Our findings should be considered in light of study limitations. Our sample size was small and limited to women enrolled in the larger COMFORT study and therefore utilizing VA maternity care benefits. Therefore, our results may not be generalizable to the larger population of women veterans using VA maternity care benefits. Also, though our response rate was relatively strong (65%), there could have been important differences in perceptions of integrated care between those who completed the survey and those that did not. For example, respondents were less likely to have a history of mental health conditions than those who did not respond and therefore utilized less VA mental healthcare, in which case our results likely overestimate levels of perceived integrated care. In addition, because we focused on VA primary care and mental health utilization measures, we may have underestimated utilization if it came from other non-VA sources.

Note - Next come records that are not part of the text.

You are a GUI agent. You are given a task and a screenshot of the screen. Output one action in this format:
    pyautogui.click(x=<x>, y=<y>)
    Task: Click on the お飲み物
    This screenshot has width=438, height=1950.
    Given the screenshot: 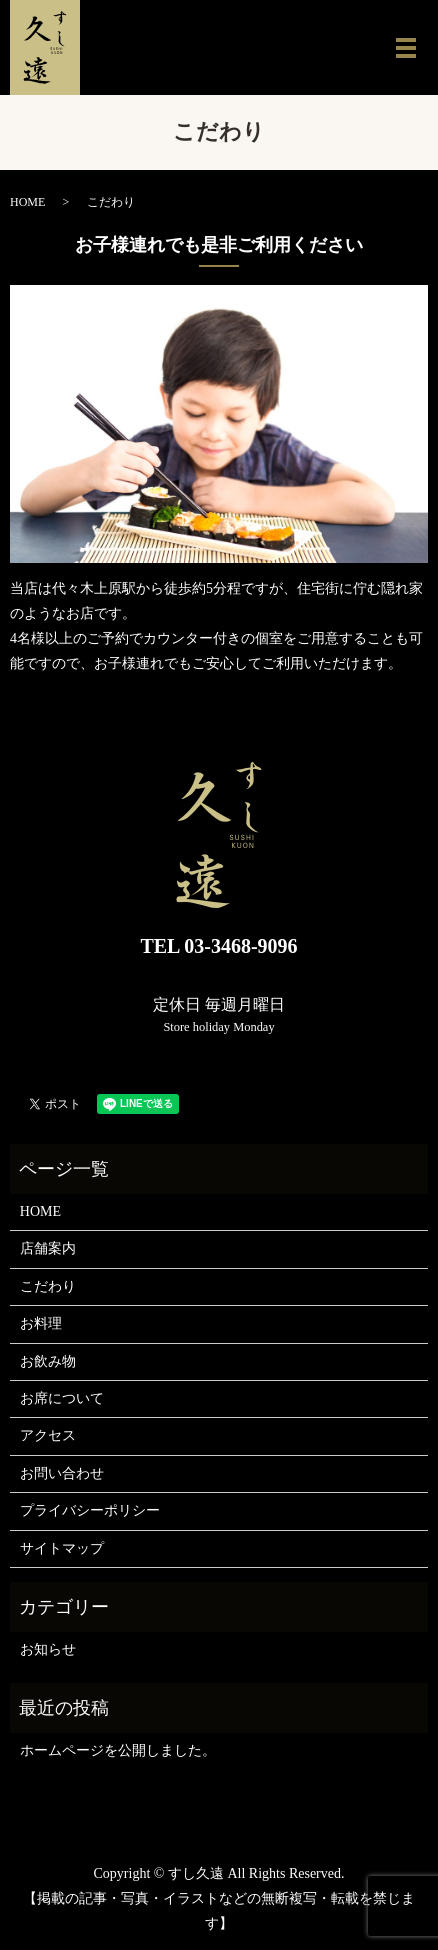 What is the action you would take?
    pyautogui.click(x=48, y=1361)
    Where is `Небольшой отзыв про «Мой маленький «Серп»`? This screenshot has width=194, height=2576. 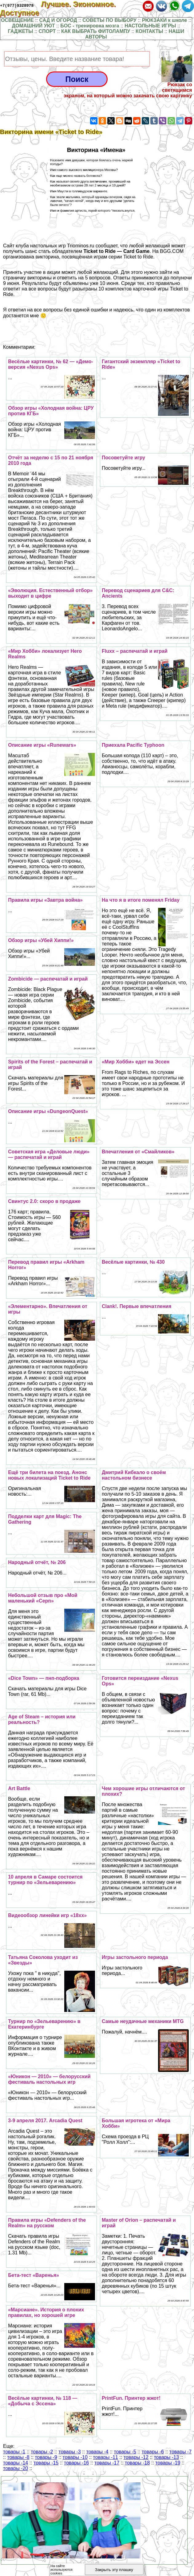
Небольшой отзыв про «Мой маленький «Серп» is located at coordinates (42, 1598).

Despite these limitations, our study offers an important contribution by examining veterans’ perceptions of integrated care across health systems. Importantly, survey results lend support to the PPIC survey as a way to examine multidimensional assessment of integrated care across VA and non-VA systems. As VA continues to develop care coordination tools that aim to share veterans’ medical information with non-VA providers and promote timely sharing of test results, it will continue to be important to assess veterans’ perceptions of care coordination. Further research is needed to evaluate the relationship between perceptions of integrated care and different types of care utilization among veterans, including inpatient, outpatient, and emergency care.